WORK INSTRUCTION:
Take each line below that has "will" and copy it.

RECORD EXTRACTS:

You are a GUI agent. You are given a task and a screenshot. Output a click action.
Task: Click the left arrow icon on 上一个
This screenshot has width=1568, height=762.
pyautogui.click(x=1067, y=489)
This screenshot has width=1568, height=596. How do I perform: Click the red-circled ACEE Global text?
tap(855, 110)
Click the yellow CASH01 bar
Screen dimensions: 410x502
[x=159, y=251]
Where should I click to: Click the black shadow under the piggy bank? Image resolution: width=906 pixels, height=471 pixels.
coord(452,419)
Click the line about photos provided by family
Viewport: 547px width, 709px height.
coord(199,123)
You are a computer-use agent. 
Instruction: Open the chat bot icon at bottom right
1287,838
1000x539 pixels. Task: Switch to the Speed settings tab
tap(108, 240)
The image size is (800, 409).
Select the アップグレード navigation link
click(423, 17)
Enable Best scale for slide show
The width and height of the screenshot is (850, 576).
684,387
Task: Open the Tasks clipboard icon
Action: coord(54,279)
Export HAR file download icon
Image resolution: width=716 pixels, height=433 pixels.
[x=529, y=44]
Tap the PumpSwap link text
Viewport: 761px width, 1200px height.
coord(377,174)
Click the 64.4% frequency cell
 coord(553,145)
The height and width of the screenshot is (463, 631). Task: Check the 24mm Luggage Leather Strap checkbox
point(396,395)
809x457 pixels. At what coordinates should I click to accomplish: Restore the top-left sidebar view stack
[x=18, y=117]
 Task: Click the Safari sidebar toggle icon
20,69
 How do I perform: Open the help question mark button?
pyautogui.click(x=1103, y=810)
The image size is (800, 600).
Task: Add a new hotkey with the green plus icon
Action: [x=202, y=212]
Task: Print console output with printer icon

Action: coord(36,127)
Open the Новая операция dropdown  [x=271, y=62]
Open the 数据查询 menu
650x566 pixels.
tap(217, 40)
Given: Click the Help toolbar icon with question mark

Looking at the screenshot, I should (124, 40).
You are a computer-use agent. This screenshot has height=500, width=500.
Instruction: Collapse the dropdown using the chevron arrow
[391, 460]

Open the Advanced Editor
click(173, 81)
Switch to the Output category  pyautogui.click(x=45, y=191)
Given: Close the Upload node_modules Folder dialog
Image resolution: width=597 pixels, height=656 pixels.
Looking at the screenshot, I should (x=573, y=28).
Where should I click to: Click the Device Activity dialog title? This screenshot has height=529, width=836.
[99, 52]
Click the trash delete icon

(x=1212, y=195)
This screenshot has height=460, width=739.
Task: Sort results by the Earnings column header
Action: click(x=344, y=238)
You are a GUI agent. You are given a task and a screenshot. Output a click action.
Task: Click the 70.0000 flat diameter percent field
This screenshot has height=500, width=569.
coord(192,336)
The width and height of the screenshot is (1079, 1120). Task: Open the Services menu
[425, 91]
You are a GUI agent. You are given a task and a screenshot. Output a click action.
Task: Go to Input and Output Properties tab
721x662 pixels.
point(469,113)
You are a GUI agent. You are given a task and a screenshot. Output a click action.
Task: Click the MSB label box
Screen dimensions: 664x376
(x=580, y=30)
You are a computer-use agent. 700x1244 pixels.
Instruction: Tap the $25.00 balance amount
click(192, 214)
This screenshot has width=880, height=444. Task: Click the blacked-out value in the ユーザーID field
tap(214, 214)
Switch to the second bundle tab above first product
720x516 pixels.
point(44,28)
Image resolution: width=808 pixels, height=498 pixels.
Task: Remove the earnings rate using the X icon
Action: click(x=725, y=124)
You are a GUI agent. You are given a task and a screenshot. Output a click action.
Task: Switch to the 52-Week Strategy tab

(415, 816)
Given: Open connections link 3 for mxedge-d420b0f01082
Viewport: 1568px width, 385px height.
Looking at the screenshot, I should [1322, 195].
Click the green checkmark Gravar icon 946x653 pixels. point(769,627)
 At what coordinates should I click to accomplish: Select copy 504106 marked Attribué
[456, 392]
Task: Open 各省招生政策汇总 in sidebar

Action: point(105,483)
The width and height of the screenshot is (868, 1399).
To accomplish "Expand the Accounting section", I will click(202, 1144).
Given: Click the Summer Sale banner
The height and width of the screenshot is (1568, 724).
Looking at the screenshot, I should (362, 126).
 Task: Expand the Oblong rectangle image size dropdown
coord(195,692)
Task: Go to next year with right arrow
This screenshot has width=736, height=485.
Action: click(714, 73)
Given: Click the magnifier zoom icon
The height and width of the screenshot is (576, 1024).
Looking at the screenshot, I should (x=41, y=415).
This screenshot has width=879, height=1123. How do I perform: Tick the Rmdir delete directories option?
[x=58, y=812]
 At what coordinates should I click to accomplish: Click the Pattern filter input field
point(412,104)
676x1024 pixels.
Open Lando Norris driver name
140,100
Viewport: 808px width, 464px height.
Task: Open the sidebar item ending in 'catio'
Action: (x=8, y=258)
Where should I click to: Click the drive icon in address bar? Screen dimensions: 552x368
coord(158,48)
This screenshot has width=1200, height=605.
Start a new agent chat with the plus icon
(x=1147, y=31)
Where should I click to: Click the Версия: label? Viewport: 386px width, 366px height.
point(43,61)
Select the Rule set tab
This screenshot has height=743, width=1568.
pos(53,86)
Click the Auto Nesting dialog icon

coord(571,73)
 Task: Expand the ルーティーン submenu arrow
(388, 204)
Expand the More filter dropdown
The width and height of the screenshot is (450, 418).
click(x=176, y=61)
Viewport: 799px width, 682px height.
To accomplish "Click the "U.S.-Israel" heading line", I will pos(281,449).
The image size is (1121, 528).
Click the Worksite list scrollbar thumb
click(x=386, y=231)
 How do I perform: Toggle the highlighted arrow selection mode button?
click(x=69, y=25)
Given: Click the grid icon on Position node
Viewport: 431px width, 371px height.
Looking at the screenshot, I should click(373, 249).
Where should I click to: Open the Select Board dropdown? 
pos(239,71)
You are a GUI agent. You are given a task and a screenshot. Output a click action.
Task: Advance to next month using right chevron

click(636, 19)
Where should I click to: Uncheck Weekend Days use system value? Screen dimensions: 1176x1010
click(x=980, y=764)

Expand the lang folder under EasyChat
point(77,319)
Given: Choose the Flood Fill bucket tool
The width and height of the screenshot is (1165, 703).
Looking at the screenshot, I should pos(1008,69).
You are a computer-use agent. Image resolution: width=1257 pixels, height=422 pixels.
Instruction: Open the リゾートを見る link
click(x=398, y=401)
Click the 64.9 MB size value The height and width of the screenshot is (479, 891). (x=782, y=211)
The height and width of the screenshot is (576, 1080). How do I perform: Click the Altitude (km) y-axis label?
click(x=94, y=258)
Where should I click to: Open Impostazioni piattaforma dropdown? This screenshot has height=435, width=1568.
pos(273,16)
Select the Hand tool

SOLUTION BELOW:
To accomplish "Expand the Accounting section", I will click(202, 1144).
To accomplish "Click the "U.S.-Israel" heading line", I will pos(281,449).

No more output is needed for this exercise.